Aufgrund der Hygienebestimmungen starteten darüber hinaus an dem früheren Abfahrtort in Herford (Rewe-Markt) zur Zeit keine praktischen Prüfungen. Dazu verweist der TüV Nord auf einen nahegelegenen Abfahrtort in Bad Salzuflen. Der liege etwa fünf Kilometer vom ursprünglichen Abfahrtort entfernt. Ebenso seien praktische Prüfungen natürlich auch möglich in Bielefeld, Bünde und Bad Oeynhausen. Camen: „Wir bemühen uns um einem neuen Standort für die theoretischen Prüfung und für einen Abfahrtsort.“ Das erweise sich in Herford als sehr schwierig, weshalb ein konkreter Termin derzeit nicht genannt werden könne.

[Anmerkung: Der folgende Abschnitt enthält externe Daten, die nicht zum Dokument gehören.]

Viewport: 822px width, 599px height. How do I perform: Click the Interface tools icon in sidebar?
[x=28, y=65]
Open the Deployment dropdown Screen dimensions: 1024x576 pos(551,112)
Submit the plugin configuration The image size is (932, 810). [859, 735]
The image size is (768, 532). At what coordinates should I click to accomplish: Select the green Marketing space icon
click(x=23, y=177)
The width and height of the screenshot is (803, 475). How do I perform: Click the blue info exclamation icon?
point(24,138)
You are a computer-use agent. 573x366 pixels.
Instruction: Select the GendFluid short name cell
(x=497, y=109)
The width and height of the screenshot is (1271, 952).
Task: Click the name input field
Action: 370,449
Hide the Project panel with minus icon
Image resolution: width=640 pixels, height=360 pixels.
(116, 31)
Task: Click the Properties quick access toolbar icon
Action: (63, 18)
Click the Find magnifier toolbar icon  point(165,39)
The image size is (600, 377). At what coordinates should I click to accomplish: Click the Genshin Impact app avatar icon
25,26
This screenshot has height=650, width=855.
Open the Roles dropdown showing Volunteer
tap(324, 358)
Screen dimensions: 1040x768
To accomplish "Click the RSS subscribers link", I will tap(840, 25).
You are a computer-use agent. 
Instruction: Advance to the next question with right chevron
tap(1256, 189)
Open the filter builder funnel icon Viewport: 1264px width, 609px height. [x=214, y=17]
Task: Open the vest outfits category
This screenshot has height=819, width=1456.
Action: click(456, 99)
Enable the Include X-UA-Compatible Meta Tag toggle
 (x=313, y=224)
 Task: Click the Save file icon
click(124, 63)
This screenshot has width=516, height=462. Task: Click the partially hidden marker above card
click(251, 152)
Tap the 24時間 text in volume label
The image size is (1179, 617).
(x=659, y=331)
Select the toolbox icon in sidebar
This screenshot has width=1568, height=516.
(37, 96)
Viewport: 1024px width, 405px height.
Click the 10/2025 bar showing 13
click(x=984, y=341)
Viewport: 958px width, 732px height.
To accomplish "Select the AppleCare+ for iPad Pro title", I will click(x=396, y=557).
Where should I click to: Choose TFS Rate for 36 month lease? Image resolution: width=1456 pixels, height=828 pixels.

Camen: „Soweit uns die jeweiligen Verordnungen und Verfügungen die Möglichkeit geben, bereiten wir Prüfräume und Abfahrtsorte für die Aufnahme vor und stimmen die Freigabe mit unserem Covid-Krisenteam ab.“ Ziel sei einerseits die Einhaltung der Auflagen der Corona-Verordnungen und andererseits die möglichst effektive Nutzung der bereitgestellten Prüfkapazitäten.

Montagstermine geblockt

Hans Offer, Fahrlehrer in Herford und Vize-Vorsitzender des Fahrlehrerverbandes Westfalen, bestätigt die intensiven Bemühungen des TüV Nord um einen möglichst reibungslosen Prüfungsbetrieb trotz Corona-Auflagen: „Wer einen Prüfungstermin anstrebt, bekommt auch einen.“ Er selbst habe einen der Montagstermine geblockt, für die sich seine Schüler eben frei nehmen müssten. Falls es mal hake, dann an fehlenden Unterlagen. Entweder habe eine Fahrschule oder aber der Fahrschüler nicht alle Unterlagen zum Prüfungsantrag eingereicht. Wegen der Wartezeiten im Verkehrsamt seien Fahrschulen dazu übergangen, solche Anträge von den Fahrschülern selbst bei der jeweiligen Bürgerbüros einreichen zu lassen. Offer: „Das wird aber manchmal glatt vergessen. Doch ohne Prüfungszulassung gibt es auch keinen Prüfungstermin.“

Bevor eine Kommune die Antragsunterlagen an das Kreisverkehrsamt weiterleite, könne schon mal eine Woche vergehen: „Sie sammeln und reichen die Anträge dann geschlossen ein.“ Im Kreisverkehrsamt dauere es etwa drei Wochen, bis die Zulassung erteilt werde. Offer: „Der Prüfungstermin selbst ist dann der letzte Schritt.“ Dem TüV Nord seien in Herford inzwischen verschiedene Gebäude angeboten worden, darunter die Immobilie seiner Fahrschule an der Mindener Straße. Dort seien die Hygiene-Vorschriften erfüllt, aber: „Am Ende des Tages müssen sich TüV und der jeweilige Vermieter einigen.“

Markierte Laufwege

Seit dem 4. Mai dürfen wieder theoretische, seit dem 5. Mai praktische Prüfungen abgenommen werden, allerdings unter besonderen Schutz- und Hygienemaßnahmen . Die TüV-internen Bestimmungen sehen vor, die Abstandsregeln durch markierte Laufwege und Schutzbereiche zu wahren. Die Zahl der Prüfungsteilnehmer sei entsprechend dieser Regeln zu reduzieren. Zur Identitätskontrolle dürfe der Mund-Nase-Schutz nach Aufforderung kurzfristig gelüftet werden. Vor Ort seien die Räume regelmäßig zu reinigen, zu lüften und zu desinfizieren.